Helga Zepp-LaRouche sur Radio Chine international

jeudi 1er octobre 2015, par Helga Zepp-LaRouche

Le 25 septembre 2015, la radio publique chinoise Radio Chine international (RCI) donnait la parole à la présidente et fondatrice de l’Institut Schiller, lors d’une table ronde d’une heure sur les relations sino-américaines, présentée par Liu Kun et Brian Kopczynski. Mme Helga Zepp-LaRouche était rejointe par d’autres experts : le Pr Tao Wenzhao de l’Académie chinoise des sciences sociales, le Pr Rick Dunham de l’université Tsinghua et le Pr Mark Beeson de l’université d’Australie occidentale.

A la première question : « Qu’est-ce qui fait que deux géants politiques, la Chine et les Etats-Unis, s’aiment, et qu’est-ce qui fait qu’ils se repoussent ? », Mme LaRouche répondit :

Il est extrêmement important que les deux plus grands pays du monde par la taille et le pouvoir aient une relation stable ; la meilleure partie des Etats-Unis regarde la Chine de ce point de vue.

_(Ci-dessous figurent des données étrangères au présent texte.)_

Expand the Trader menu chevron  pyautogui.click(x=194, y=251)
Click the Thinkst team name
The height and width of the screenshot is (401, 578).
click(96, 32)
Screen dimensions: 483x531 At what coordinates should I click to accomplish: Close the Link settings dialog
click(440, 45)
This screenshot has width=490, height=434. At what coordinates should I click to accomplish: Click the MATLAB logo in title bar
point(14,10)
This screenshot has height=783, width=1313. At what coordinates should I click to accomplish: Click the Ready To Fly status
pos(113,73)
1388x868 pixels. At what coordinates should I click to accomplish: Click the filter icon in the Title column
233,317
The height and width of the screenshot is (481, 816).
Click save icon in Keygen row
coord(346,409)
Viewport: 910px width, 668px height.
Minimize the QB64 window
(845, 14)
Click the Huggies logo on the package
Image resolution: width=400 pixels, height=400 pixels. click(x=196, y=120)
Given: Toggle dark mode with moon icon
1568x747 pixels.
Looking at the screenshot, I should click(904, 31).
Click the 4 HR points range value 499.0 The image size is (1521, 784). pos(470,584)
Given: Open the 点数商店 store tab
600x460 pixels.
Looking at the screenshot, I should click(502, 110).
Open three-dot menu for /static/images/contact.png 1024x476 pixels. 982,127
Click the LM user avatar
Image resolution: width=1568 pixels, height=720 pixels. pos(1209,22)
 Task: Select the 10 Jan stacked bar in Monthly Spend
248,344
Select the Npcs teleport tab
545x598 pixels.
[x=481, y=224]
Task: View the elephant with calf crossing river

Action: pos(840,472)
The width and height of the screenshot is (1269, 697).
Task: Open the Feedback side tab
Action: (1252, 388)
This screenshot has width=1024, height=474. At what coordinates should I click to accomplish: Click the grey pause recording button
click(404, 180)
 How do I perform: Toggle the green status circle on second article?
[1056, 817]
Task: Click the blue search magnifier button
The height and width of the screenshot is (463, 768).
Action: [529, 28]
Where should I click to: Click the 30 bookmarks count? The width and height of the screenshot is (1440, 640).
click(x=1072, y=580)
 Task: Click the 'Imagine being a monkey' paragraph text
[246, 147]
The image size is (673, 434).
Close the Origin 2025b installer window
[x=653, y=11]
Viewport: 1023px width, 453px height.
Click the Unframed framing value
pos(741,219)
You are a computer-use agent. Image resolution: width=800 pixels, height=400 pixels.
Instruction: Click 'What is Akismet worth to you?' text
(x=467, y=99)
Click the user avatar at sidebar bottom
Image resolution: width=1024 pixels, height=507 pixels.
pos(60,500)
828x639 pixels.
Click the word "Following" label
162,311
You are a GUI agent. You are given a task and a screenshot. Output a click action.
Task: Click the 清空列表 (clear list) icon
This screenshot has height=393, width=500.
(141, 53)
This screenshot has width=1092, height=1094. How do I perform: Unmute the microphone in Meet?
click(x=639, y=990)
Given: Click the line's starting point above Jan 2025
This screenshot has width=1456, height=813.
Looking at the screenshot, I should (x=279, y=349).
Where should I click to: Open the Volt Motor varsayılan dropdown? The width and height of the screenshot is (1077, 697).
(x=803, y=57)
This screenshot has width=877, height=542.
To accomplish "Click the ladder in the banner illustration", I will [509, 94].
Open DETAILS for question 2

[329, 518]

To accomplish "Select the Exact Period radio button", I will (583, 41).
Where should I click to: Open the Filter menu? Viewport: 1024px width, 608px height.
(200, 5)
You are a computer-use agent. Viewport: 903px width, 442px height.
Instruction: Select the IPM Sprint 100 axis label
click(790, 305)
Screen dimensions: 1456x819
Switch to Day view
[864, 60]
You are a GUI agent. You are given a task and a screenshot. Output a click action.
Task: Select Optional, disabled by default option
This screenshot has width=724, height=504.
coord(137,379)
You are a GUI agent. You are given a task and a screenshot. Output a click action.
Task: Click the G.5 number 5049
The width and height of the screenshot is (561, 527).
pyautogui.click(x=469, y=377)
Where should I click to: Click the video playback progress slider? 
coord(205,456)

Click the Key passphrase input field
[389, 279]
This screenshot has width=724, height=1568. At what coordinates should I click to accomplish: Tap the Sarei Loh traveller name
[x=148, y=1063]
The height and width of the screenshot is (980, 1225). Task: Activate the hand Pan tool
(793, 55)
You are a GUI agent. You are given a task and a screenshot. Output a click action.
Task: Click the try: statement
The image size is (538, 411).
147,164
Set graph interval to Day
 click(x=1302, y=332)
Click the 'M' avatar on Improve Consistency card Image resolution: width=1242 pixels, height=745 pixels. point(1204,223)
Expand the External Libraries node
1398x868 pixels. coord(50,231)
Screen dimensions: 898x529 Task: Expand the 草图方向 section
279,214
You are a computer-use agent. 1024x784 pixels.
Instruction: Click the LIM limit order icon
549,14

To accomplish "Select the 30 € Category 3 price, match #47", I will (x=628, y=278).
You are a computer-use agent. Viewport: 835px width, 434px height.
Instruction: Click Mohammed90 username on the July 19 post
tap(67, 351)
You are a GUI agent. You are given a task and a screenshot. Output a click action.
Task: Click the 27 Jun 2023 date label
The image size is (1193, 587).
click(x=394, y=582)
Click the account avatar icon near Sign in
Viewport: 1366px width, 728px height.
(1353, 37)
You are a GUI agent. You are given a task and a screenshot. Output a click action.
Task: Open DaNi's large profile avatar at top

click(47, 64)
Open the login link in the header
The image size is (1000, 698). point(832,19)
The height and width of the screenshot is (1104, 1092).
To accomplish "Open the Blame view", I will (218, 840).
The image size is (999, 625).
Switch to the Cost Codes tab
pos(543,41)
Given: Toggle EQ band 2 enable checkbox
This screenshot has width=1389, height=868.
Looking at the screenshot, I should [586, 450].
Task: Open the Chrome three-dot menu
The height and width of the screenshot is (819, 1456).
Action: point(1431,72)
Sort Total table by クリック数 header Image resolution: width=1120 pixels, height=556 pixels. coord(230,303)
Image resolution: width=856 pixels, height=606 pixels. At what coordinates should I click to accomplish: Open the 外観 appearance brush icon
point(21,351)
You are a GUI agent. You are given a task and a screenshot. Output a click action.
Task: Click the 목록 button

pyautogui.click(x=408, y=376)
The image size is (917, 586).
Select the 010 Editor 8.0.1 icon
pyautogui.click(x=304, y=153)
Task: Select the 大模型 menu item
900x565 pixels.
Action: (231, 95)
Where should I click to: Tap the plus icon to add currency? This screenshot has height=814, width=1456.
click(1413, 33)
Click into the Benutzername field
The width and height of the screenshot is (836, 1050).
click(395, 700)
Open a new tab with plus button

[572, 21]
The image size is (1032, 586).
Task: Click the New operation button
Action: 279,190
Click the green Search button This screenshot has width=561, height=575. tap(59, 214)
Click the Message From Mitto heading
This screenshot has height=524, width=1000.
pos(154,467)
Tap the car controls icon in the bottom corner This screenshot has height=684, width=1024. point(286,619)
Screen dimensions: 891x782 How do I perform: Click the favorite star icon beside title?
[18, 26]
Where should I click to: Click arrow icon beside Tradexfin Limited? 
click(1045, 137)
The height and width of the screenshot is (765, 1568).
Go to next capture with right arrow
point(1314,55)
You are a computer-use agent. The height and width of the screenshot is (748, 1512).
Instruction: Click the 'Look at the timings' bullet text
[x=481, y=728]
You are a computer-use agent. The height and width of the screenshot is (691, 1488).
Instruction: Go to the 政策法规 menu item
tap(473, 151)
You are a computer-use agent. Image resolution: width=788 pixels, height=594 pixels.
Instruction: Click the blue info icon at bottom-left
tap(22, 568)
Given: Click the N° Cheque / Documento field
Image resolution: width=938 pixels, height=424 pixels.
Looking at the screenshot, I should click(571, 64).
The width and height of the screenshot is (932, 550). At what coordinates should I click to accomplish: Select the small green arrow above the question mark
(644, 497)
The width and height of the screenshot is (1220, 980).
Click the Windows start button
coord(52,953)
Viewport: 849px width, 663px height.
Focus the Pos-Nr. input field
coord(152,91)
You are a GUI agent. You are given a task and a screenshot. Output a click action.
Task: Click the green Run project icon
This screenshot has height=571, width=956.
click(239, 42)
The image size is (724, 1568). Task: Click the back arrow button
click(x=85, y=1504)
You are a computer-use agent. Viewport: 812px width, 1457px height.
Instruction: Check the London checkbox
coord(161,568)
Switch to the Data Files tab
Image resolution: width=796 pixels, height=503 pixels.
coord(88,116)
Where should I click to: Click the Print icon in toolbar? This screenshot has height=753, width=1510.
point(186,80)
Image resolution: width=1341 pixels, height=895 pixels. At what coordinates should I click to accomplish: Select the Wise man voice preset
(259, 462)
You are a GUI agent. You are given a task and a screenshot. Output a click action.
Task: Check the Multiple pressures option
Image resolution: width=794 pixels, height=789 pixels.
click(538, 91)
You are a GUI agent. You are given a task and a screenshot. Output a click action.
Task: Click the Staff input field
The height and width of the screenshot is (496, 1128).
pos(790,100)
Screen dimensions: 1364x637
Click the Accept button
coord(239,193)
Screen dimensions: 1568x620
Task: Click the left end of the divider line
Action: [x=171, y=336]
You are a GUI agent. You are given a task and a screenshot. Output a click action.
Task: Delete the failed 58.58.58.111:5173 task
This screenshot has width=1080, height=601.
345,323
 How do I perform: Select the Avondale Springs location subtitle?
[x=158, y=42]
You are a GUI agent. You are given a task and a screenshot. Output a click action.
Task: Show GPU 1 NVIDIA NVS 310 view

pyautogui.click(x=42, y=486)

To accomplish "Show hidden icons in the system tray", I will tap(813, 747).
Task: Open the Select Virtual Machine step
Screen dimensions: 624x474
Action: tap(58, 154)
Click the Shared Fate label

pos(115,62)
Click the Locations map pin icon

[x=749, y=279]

En ce qui concerne le président Xi, il a montré très clairement qu’il veut s’ouvrir avec la politique du gagnant/gagnant. Cependant, je pense vraiment qu’il existe aujourd’hui une disparité complète dans l’approche que peuvent avoir les deux pays par rapport aux problèmes mondiaux. »

L’animateur de la chaîne chinoise constata alors amèrement que seul le quotidien USA Today avait fait sa une sur la visite d’Etat du président Xi aux Etats-Unis.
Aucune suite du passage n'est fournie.